* **Task to carry out**
Take the data below and filter it for lines containing the word "plus"; show each line found.

* **Records for the exercise**
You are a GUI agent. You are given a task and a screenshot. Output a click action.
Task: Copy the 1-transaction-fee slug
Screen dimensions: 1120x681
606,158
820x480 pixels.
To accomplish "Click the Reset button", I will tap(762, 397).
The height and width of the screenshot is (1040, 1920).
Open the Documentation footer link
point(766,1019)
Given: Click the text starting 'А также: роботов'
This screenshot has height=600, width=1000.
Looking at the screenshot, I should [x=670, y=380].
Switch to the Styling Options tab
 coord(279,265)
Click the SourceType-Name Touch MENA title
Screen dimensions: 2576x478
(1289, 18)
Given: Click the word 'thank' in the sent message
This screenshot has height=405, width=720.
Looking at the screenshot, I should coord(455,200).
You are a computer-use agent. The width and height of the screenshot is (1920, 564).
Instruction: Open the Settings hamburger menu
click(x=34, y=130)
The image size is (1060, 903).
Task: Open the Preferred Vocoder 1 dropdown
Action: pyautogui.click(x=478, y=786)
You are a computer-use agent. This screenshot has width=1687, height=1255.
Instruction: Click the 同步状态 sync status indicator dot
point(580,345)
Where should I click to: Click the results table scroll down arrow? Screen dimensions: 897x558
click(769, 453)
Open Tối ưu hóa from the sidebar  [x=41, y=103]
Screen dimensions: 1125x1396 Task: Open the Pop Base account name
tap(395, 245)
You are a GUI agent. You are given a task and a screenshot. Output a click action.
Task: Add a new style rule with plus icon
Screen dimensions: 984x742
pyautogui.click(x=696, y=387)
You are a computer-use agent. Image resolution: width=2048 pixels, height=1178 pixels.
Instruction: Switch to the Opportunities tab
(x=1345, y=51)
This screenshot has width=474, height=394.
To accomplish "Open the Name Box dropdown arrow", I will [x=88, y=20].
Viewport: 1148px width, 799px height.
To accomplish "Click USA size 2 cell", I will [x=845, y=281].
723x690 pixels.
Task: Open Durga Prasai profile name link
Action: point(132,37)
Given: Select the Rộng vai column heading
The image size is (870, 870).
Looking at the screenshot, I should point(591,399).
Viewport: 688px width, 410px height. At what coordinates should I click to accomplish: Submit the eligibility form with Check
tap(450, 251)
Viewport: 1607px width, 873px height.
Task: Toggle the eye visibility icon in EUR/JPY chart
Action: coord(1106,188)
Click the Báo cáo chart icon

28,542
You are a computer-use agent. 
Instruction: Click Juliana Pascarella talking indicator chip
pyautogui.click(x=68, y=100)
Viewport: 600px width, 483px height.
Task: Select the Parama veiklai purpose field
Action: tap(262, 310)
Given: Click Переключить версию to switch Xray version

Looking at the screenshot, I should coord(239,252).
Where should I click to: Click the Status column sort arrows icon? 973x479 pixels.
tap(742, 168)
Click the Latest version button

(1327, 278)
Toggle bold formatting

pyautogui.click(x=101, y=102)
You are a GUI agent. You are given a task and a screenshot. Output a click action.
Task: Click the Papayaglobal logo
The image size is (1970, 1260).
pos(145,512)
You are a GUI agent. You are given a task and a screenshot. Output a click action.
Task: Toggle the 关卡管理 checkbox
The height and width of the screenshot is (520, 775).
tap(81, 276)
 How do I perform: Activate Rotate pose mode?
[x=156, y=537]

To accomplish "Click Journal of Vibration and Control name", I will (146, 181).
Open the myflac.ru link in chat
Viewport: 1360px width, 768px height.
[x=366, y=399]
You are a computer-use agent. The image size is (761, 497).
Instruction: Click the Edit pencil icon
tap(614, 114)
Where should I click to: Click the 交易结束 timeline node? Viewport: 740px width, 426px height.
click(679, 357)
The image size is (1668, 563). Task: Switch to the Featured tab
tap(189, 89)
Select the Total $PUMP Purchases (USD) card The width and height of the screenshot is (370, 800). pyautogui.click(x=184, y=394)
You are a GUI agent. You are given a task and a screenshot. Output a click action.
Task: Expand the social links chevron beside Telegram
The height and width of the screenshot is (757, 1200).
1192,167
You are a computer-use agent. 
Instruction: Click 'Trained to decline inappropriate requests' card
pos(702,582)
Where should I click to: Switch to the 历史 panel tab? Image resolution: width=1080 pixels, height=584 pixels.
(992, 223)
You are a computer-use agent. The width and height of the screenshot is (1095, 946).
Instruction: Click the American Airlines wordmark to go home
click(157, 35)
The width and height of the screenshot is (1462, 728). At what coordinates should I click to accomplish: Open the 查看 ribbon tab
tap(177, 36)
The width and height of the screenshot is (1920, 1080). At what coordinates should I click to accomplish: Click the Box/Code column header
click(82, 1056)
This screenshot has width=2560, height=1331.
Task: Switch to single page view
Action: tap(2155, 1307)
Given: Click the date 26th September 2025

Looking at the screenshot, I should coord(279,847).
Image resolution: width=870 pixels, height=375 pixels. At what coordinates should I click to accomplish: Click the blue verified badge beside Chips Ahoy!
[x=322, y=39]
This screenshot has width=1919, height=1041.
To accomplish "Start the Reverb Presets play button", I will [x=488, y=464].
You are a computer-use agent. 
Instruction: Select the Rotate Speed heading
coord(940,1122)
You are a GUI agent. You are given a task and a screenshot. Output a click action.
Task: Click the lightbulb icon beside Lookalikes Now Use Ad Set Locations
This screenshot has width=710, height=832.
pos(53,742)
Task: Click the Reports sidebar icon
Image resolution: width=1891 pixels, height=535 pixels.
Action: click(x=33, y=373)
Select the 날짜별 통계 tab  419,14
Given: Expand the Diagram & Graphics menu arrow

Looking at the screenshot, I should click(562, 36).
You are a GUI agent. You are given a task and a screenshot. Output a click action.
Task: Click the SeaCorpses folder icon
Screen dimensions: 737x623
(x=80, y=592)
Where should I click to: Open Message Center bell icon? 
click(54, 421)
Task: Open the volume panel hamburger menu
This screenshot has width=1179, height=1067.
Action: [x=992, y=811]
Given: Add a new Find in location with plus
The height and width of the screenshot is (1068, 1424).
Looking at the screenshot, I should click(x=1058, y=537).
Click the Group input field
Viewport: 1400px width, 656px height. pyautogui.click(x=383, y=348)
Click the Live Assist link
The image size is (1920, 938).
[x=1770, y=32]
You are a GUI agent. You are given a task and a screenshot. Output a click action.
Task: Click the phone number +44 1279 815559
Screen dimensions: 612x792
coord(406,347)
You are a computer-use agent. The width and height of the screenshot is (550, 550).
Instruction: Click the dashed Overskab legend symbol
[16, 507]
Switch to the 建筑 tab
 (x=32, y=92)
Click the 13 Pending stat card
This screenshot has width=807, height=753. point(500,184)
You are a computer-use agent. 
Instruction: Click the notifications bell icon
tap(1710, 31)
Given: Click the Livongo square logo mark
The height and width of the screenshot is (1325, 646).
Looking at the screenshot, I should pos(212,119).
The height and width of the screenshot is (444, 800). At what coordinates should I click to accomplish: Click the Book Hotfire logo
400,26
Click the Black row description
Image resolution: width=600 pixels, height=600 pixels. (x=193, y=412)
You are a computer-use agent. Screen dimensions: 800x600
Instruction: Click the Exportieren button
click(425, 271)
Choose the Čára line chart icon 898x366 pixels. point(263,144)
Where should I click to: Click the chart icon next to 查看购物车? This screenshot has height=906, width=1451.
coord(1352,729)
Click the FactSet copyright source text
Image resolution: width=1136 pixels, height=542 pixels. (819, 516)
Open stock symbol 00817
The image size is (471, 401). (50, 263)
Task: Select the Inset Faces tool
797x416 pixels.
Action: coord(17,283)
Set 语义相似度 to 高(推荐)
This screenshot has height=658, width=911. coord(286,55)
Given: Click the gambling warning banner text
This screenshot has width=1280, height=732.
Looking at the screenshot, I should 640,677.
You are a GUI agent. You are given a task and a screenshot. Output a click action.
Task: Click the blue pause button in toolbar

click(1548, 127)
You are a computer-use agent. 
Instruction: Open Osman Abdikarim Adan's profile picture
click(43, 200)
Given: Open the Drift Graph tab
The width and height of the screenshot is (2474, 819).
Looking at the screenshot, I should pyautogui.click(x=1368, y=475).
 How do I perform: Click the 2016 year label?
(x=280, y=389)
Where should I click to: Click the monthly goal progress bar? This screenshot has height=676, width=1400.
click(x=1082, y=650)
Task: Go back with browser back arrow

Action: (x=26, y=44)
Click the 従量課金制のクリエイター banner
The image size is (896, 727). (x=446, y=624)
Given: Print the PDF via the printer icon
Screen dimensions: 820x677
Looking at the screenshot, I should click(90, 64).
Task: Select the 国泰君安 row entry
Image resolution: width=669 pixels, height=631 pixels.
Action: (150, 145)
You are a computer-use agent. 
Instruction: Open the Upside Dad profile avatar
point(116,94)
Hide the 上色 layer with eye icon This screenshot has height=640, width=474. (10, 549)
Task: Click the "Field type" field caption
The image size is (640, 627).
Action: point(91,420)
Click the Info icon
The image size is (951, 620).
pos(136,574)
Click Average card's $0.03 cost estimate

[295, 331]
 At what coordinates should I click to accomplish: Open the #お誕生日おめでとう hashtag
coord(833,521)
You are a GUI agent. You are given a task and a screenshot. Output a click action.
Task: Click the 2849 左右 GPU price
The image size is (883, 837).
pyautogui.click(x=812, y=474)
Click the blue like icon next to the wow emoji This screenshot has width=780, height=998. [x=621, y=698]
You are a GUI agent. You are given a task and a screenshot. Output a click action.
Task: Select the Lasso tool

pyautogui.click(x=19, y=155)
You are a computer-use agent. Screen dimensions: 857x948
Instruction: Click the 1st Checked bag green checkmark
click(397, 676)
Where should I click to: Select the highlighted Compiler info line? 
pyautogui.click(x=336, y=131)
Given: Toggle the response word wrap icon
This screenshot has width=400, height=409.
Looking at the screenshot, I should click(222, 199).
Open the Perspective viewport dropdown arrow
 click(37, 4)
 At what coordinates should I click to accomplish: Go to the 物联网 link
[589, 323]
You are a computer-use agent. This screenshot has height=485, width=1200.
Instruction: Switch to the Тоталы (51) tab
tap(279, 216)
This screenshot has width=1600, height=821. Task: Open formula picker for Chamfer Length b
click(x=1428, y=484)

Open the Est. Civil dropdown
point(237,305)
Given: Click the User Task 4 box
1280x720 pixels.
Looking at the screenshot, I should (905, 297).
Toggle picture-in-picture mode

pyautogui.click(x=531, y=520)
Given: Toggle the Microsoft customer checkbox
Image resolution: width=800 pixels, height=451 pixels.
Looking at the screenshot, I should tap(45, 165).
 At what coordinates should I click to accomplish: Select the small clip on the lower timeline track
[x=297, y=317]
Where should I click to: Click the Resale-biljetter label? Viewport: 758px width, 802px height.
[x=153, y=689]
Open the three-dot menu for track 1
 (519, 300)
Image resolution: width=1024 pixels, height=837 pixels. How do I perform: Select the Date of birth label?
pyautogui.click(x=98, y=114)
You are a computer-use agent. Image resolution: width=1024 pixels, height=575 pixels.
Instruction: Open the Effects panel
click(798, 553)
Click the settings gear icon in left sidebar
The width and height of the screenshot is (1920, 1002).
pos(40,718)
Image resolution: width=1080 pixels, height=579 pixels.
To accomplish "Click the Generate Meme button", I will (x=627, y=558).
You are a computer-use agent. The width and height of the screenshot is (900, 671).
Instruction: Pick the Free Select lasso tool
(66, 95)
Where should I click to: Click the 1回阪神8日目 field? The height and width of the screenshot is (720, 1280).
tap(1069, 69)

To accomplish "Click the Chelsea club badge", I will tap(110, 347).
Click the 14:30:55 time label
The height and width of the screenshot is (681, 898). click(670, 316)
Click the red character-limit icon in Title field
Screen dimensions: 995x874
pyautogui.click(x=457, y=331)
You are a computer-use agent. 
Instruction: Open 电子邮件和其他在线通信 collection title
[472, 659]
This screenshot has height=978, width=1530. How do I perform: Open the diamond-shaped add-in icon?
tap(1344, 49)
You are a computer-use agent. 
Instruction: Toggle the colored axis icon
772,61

* **Answer to the problem**
Task: Add a new style rule with plus icon
Given: Add a new Find in location with plus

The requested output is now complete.